How would our students respond if we asked them this question:
Can we have growth without change?
Our more concrete thinkers might jump straight to the physical realm, remarking that as plants grow, they inherently change, or as the sun “grows” in the sky, the temperature rises and falls. Our older students, more comfortable with abstract thinking, might start answering that yes, we must change in order to grow.
- We must adjust our study habits (change) in order to elevate our grades (growth).
- We must organize our materials and schedules (change) in order to manage our stress (growth).
- We must compromise in the classroom (change) in order to achieve consensus in a group project (growth).
Ask your students to identify what is needed to change: When are we resistant to it? What has to come first, before we can change? What is the result? How do we know if it was worth it?

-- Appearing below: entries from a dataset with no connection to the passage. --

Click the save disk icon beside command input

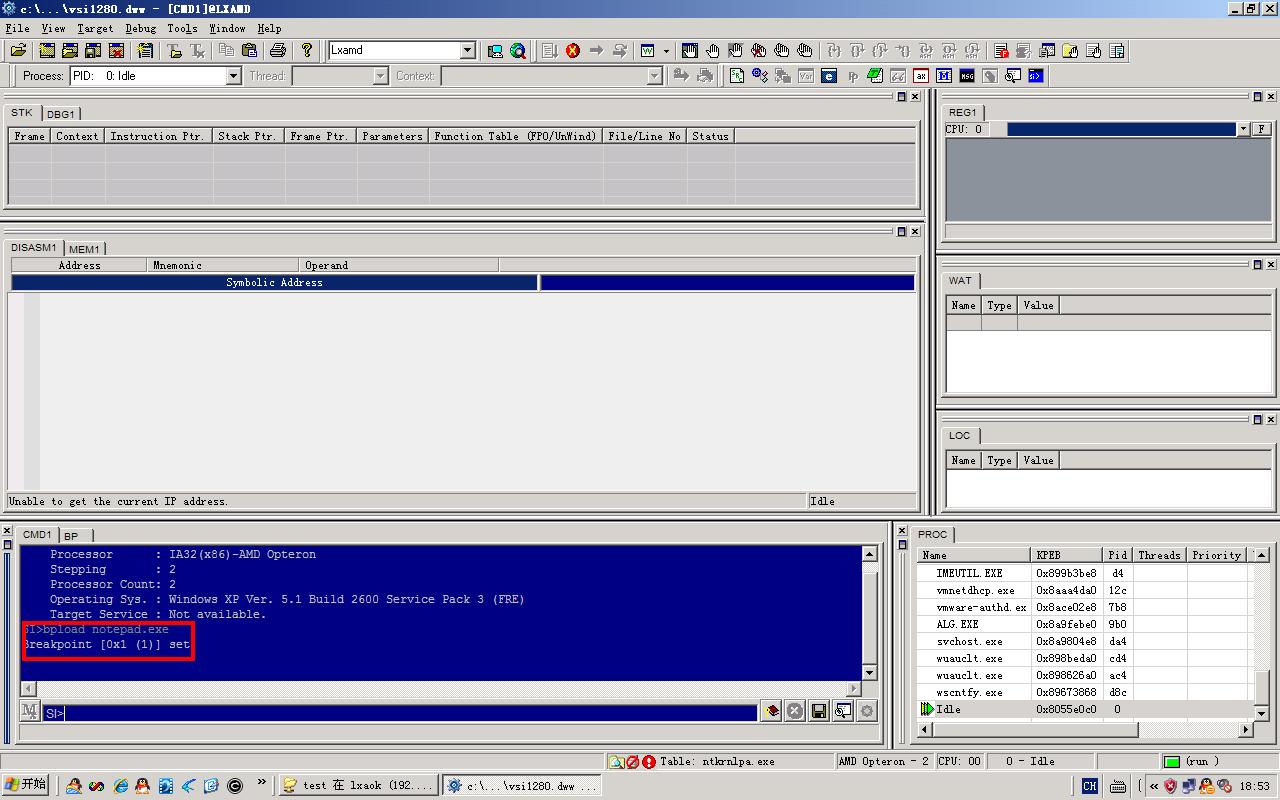[x=819, y=711]
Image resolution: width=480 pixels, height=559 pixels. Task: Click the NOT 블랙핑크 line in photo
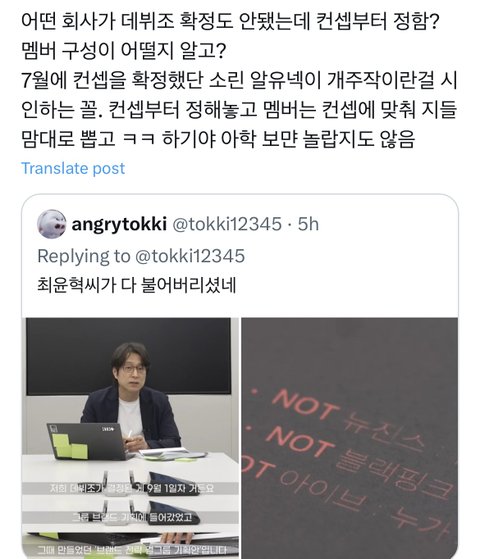click(x=357, y=460)
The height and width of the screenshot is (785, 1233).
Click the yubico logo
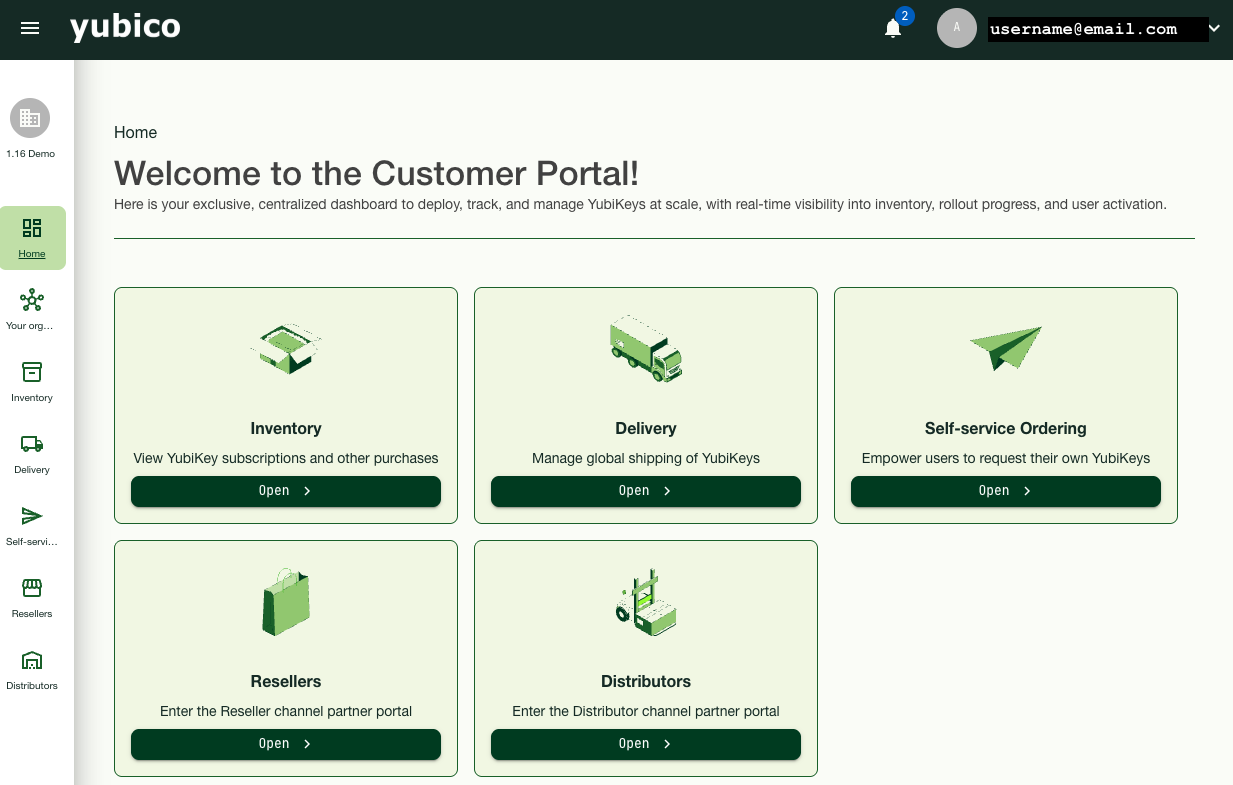coord(125,28)
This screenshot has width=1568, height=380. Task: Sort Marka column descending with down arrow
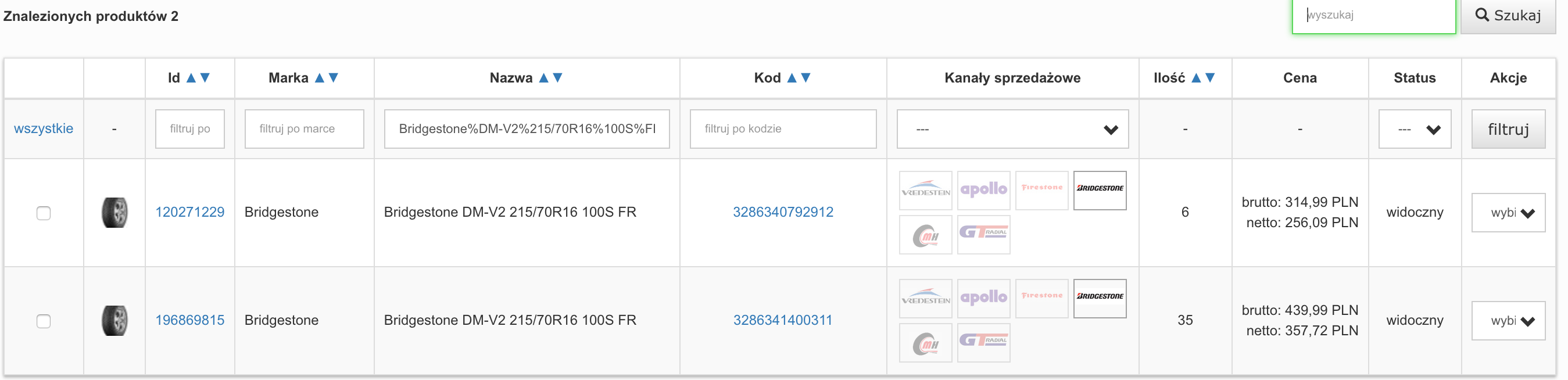pyautogui.click(x=334, y=78)
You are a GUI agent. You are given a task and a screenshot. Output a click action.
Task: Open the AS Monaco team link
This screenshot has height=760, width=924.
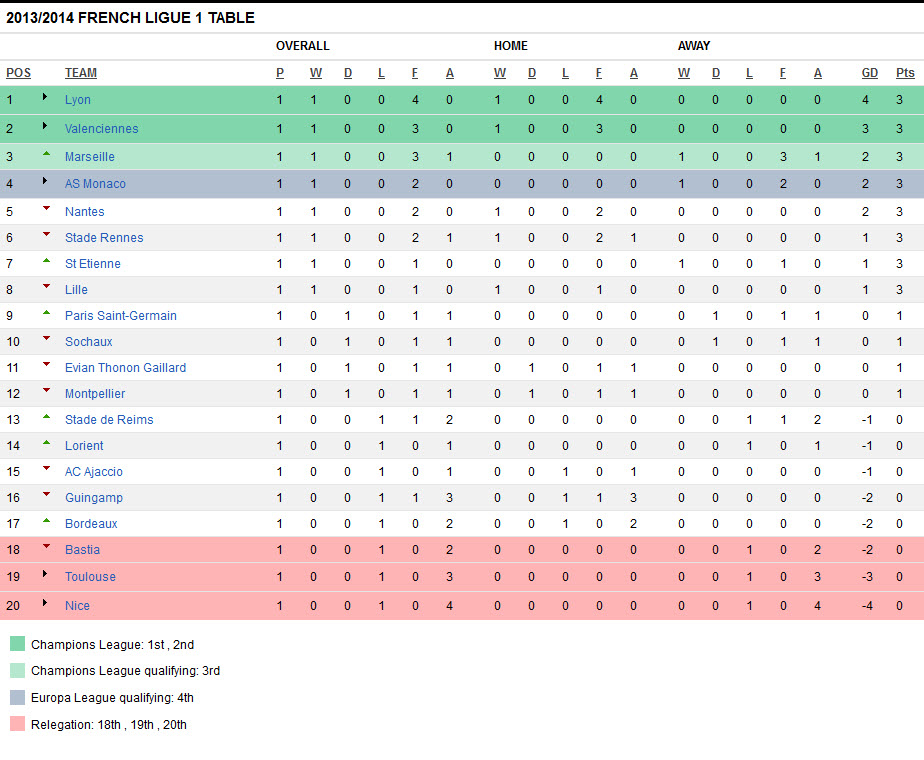coord(95,184)
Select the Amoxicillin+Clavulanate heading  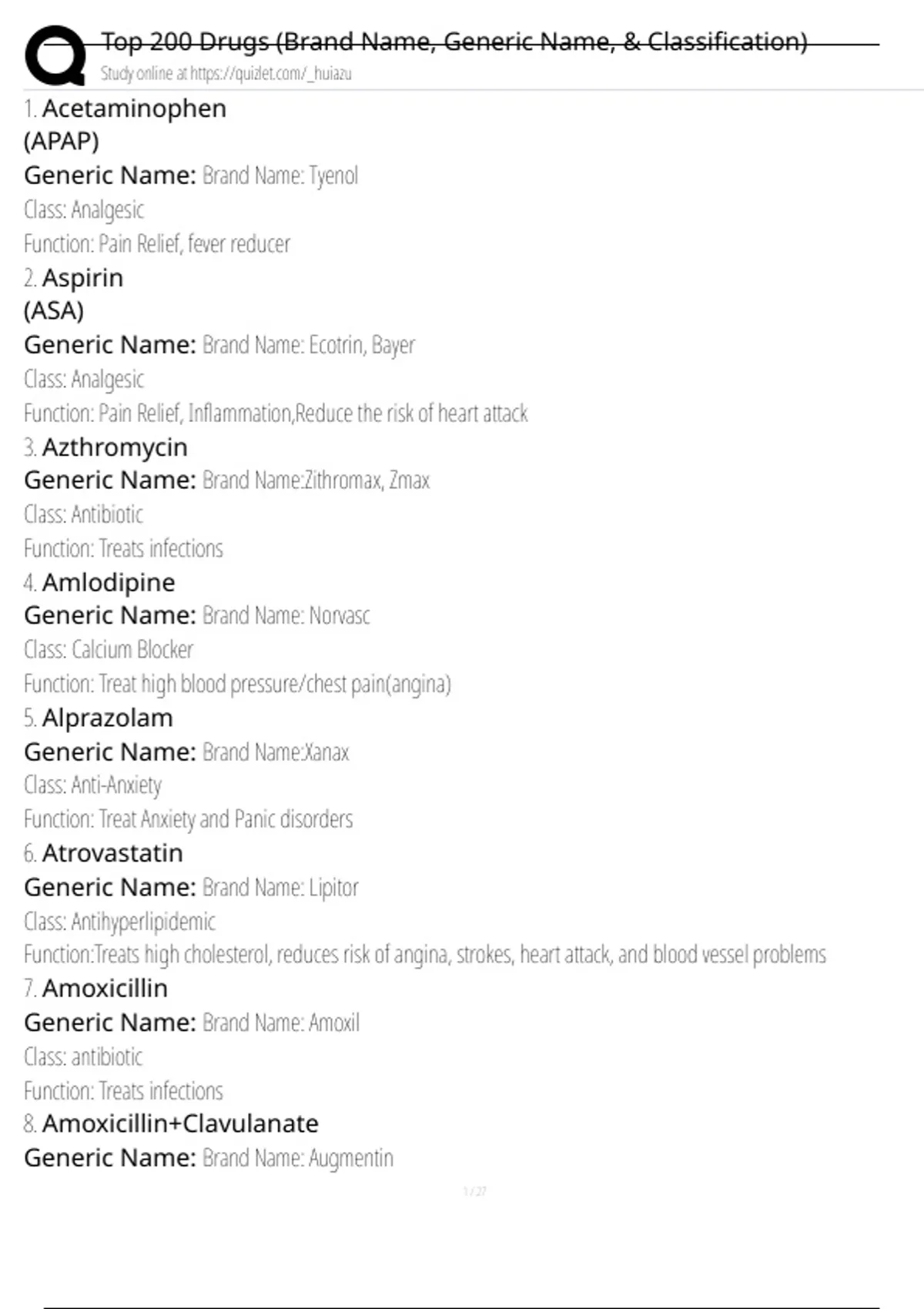pyautogui.click(x=180, y=1124)
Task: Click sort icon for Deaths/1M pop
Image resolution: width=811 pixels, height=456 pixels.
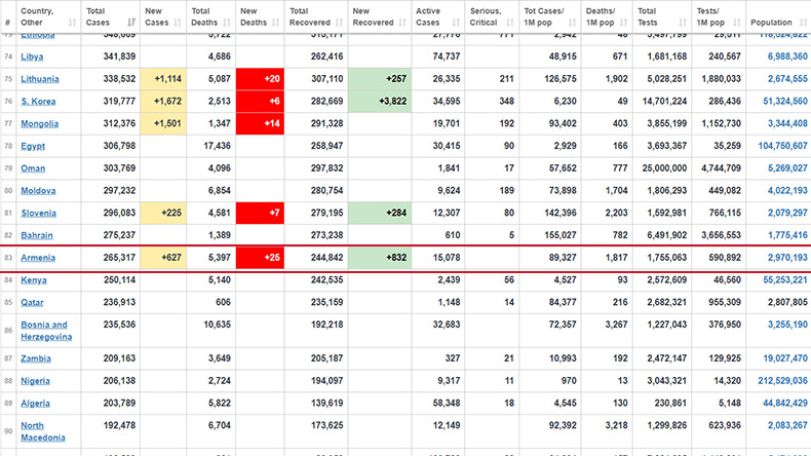Action: (623, 22)
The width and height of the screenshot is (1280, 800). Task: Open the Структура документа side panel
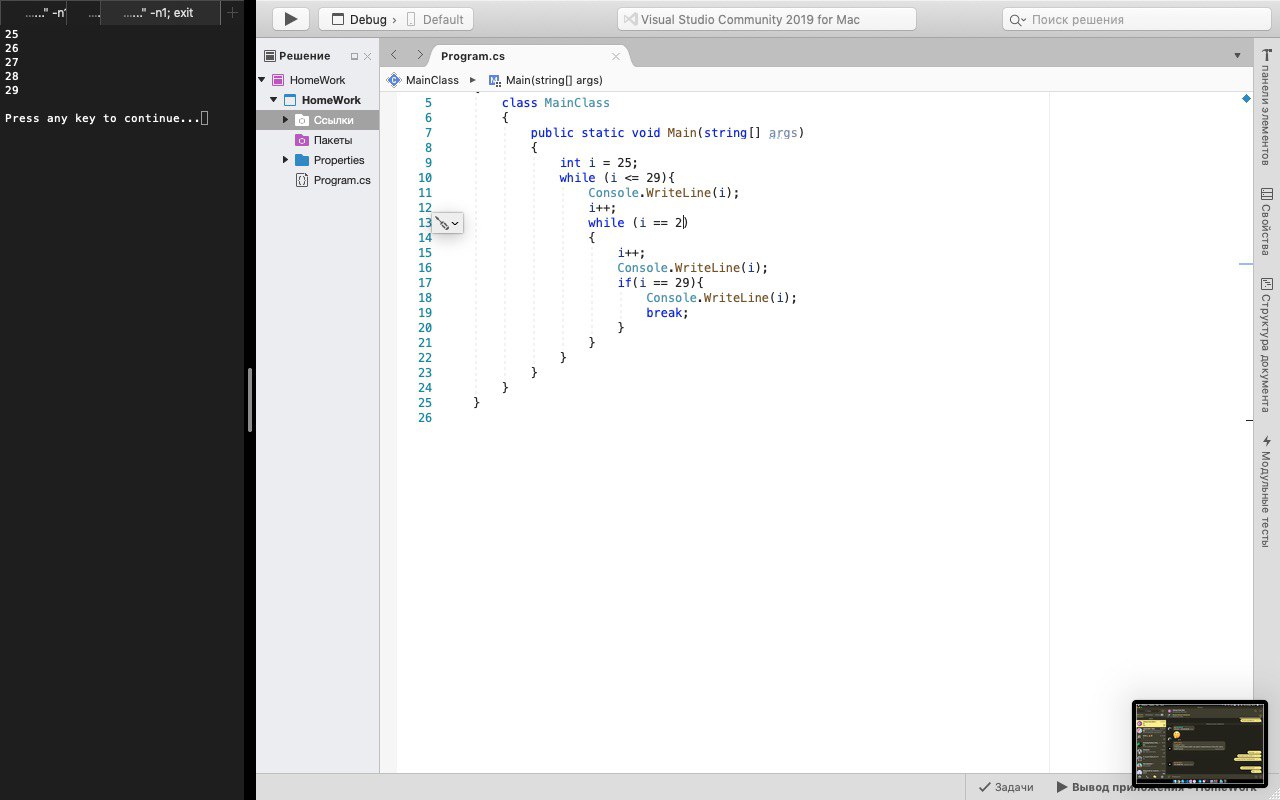[1266, 345]
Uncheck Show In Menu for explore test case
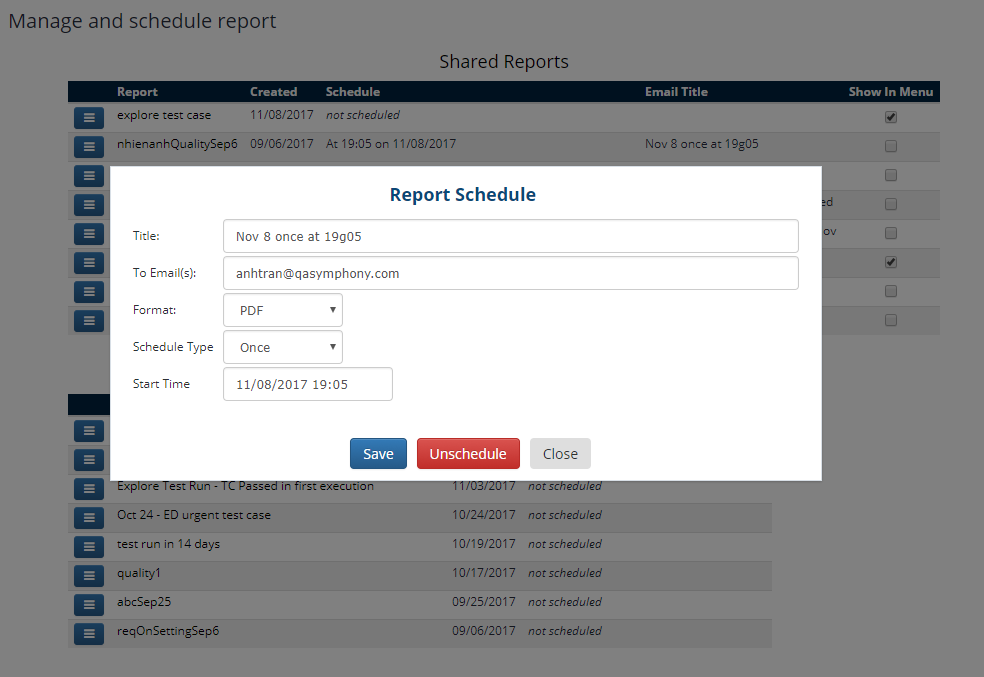Screen dimensions: 984x677 pyautogui.click(x=891, y=117)
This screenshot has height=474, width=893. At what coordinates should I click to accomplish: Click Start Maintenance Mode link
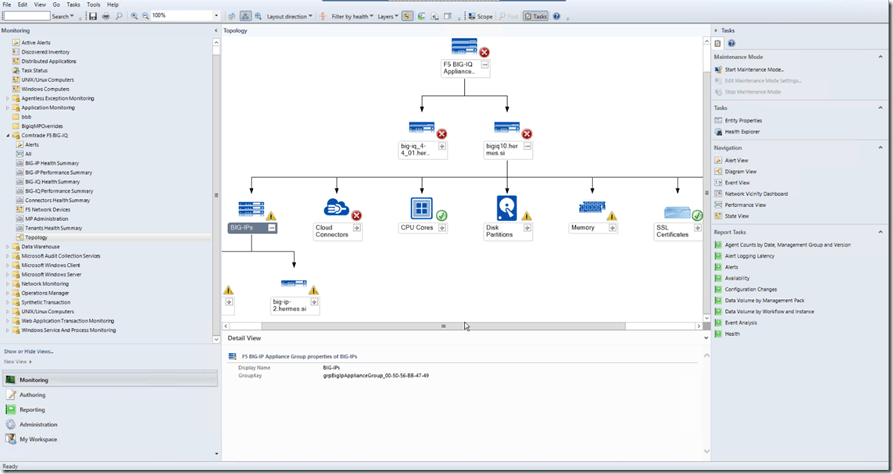pos(754,70)
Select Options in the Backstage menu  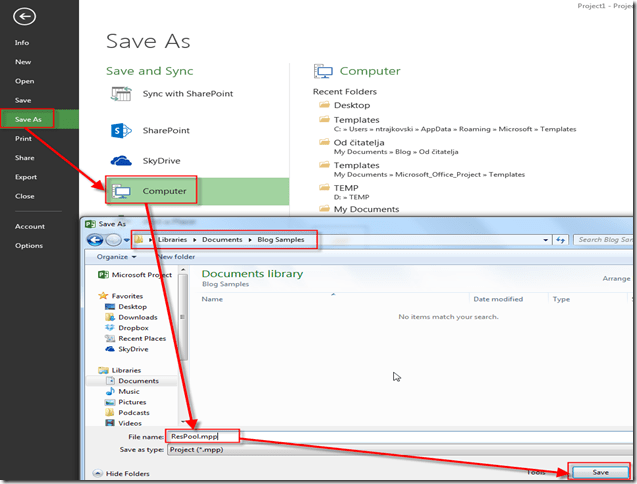coord(29,245)
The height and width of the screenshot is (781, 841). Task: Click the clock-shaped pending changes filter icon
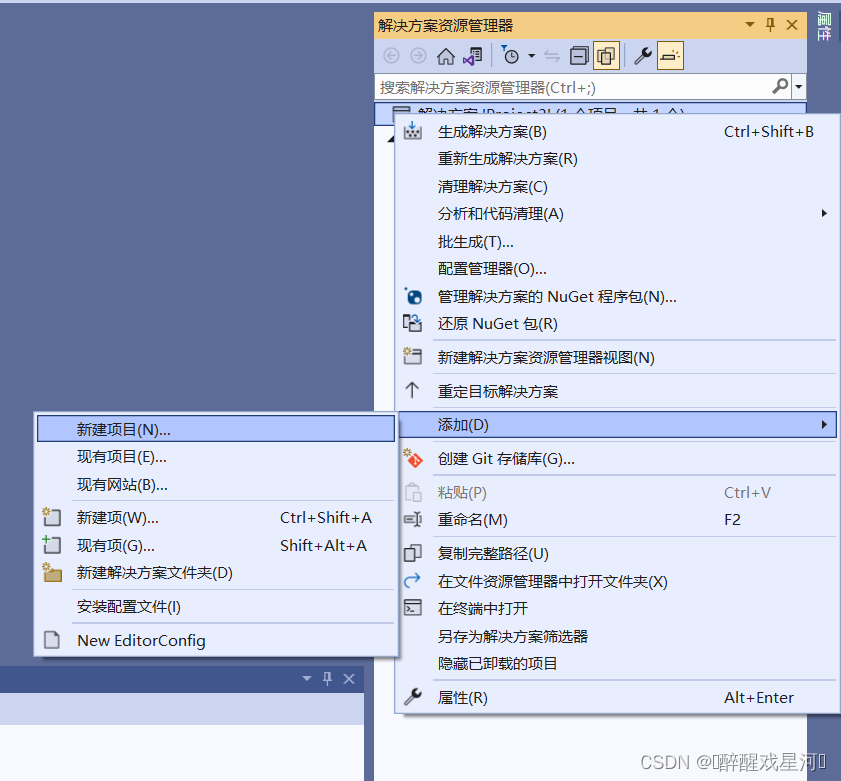(513, 55)
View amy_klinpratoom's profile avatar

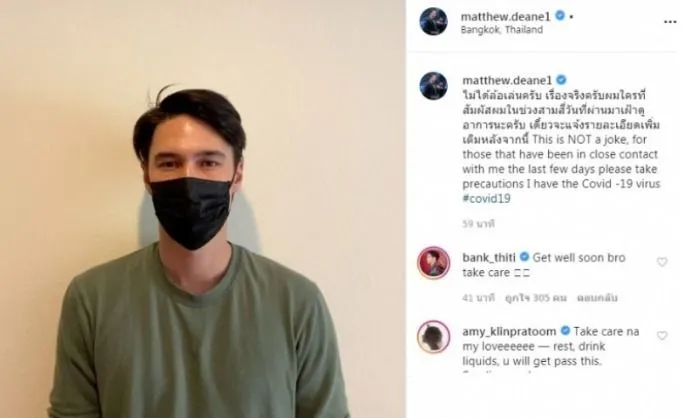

Whether you’re reading a class text wherein the protagonist is growing, or you simply wish to give students an opportunity to reflect, consider asking students to privately log an ongoing change they’re pursuing. This can be at a personal or academic level: perhaps they are striving to be less reactive and more proactive; maybe they’re aiming for more free time after school; maybe they’d like to learn a foreign language or an art! Take a few minutes each week and have students log their “changes,” how they’re going, and how those “changes” might need to be changed!
After a few weeks, check in with students in a discussion format. Make it clear that they do not have to share their specific goal in order to contribute, and ask the following questions:
- If your distance to your goal has changed—either further or closer—do you need to adjust your “changes”?
- If you’ve stayed the same, do you need to adjust your goal to something more realistic?
- What have you noticed about yourself since you started paying attention to these changes?
- What have you uncovered about your goals since you started pursuing them? Do you see them differently?
When we ask our students about growth, what we’re really asking them about is change. Once we call attention to this relationship, and celebrate the changes we make in order to grow, it becomes easier to change in the future.